Battery charging on my boat confuses the heck out of me. My house battery bank can be charged many different ways, and there doesn’t seem to be any central brain (except my own) that regulates the charging. The batteries can be charged by: My hydraulic alternators, my main engine alternators, the inverters and a manual electric battery charger. While underway, my main engine alternators put out over 2kw each! This power goes first to the starting batteries, with any extra feeding the house bank. It is possible that my generator never needs to run while I’m underway. I also have the hydraulic alternators which can add another 8kw in battery charging while underway. Before we get underway again, I want to develop a better understanding of the battery charging. With so many devices that are trying to charge the batteries simultaneously, I don’t understand how they don’t get in each other’s way.
Perhaps you can see why I am taking the time to study my electrical plans. This can all be very confusing!
-Ken W
19 Responses
Davo: I did ask how the batteries are strapped in. Jeff said that they are in solidly. There are fittings at the base, plus the cables, and on top will be a shelf which also holds them in place. -Ken W
Tedgo: I have 8kw of hydraulic alternator capacity. I’m fairly certain that exclusive of the air conditioning, I can run the boat off of this. I’m fairly certain that air conditioning will not be required in the Bering Sea and will get my chance to test the theory. – Ken W
Tedgo: I have actually started to type, several times, an email to the mechanics asking them to pull my main engine alternators. I am convinced I could live without them. And, I certainly don’t like the confusion associated with multiple devices all trying to charge my house bank simultaneously. I still may pull them, but really haven’t had the time to focus on it, and know that it would be perceived as controversial. -Ken W
Its difficult to generalise but generator orientated boats seem to have 400 to 1000 amp hr 24 volt batteries with a small 4KW invertors. The emphasis seems to be on keeping the refrigerator and freezers going for 8 hours while the boat is not occupied, that is not wanting to run a generator while no one is onboard, or overnight sleeping in a mild climate with no lights or entertainment running.

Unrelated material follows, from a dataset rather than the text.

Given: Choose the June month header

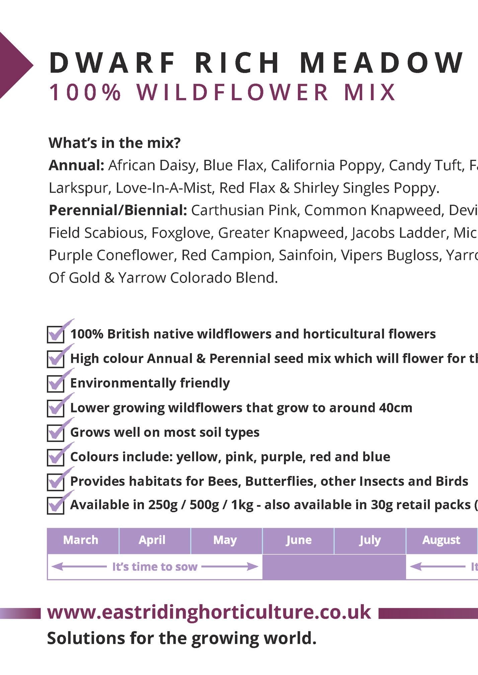Looking at the screenshot, I should pyautogui.click(x=298, y=541).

I think your approach to wanting a bit more capacity for the popcorn etc is the right.
I was surprised to read that your main engine alternators can charge the house batteries, in fact their is a school of thought that the main engine starter batteries should be charged with a normal three stage charger rather than belt driven alternators. The latter can lead to overcharging when the main engines are run for days on end while passage making.
To my way of thinking if the hydraulic alternators are not capable of supplying ALL of the power while underway then I would not use them, other than once a month to stop them rusting, and isolate them electrically. Ultimately they could be removed simplifying things.

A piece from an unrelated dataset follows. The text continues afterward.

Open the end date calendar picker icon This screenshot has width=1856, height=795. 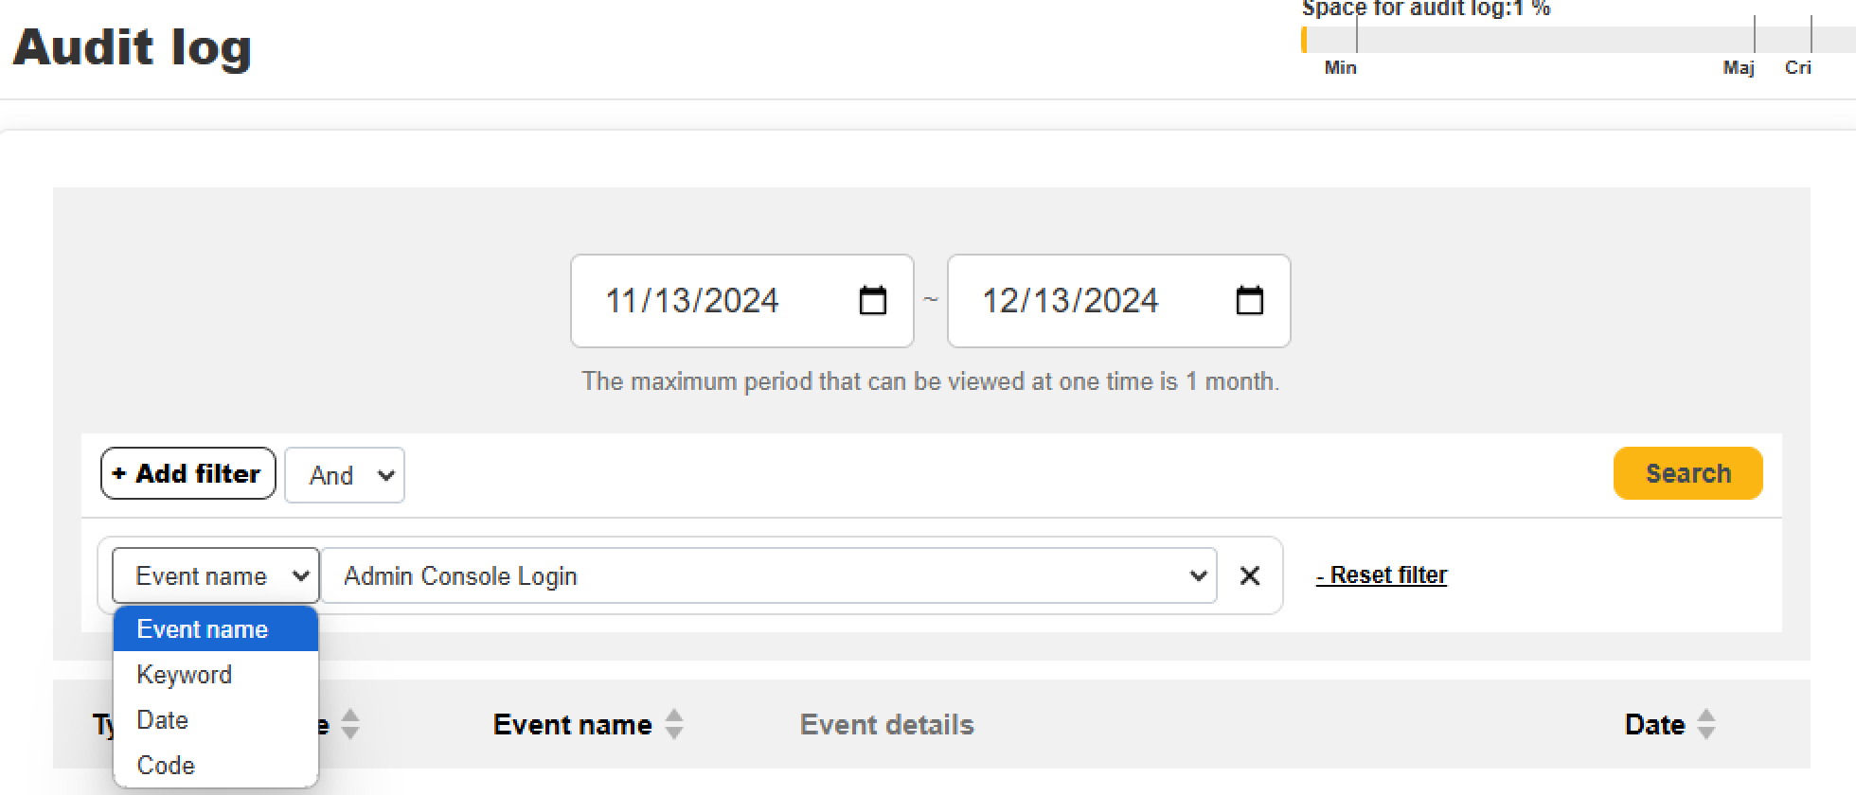(1249, 301)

Tedgo: On the European boats of my size, what is typical for a battery bank size (# of amp hours) and what size inverters?
My boat is set to operate as you suggest … with the generator coming on and off as needed (on its own).
My battery charging is a mess (or, that’s my preliminary opinion. I’m still studying it).
There are a lot of different ways to charge the batteries, several of which have intelligent multiphase charging ability, but they don’t know about each other. In other words, there can easily be confusion when multiple devices are enabled at the same time (as is typical). For instance, let’s say that I have the main engines and the inverters going. Turning off the chargers in the inverters is not easy, and yet I have the inverters and the main engines trying to charge the batteries at the same time. Ouch.
-Ken W
I have always thought that the boat is over propped, the various speed fuel consumption reports in the past have never gone beyond 1650/1700 rpm, whereas the engines are rated at 1800 rpm. Whether this is a conscious decision on your part I don’t know, but if not then it could indicate over propping.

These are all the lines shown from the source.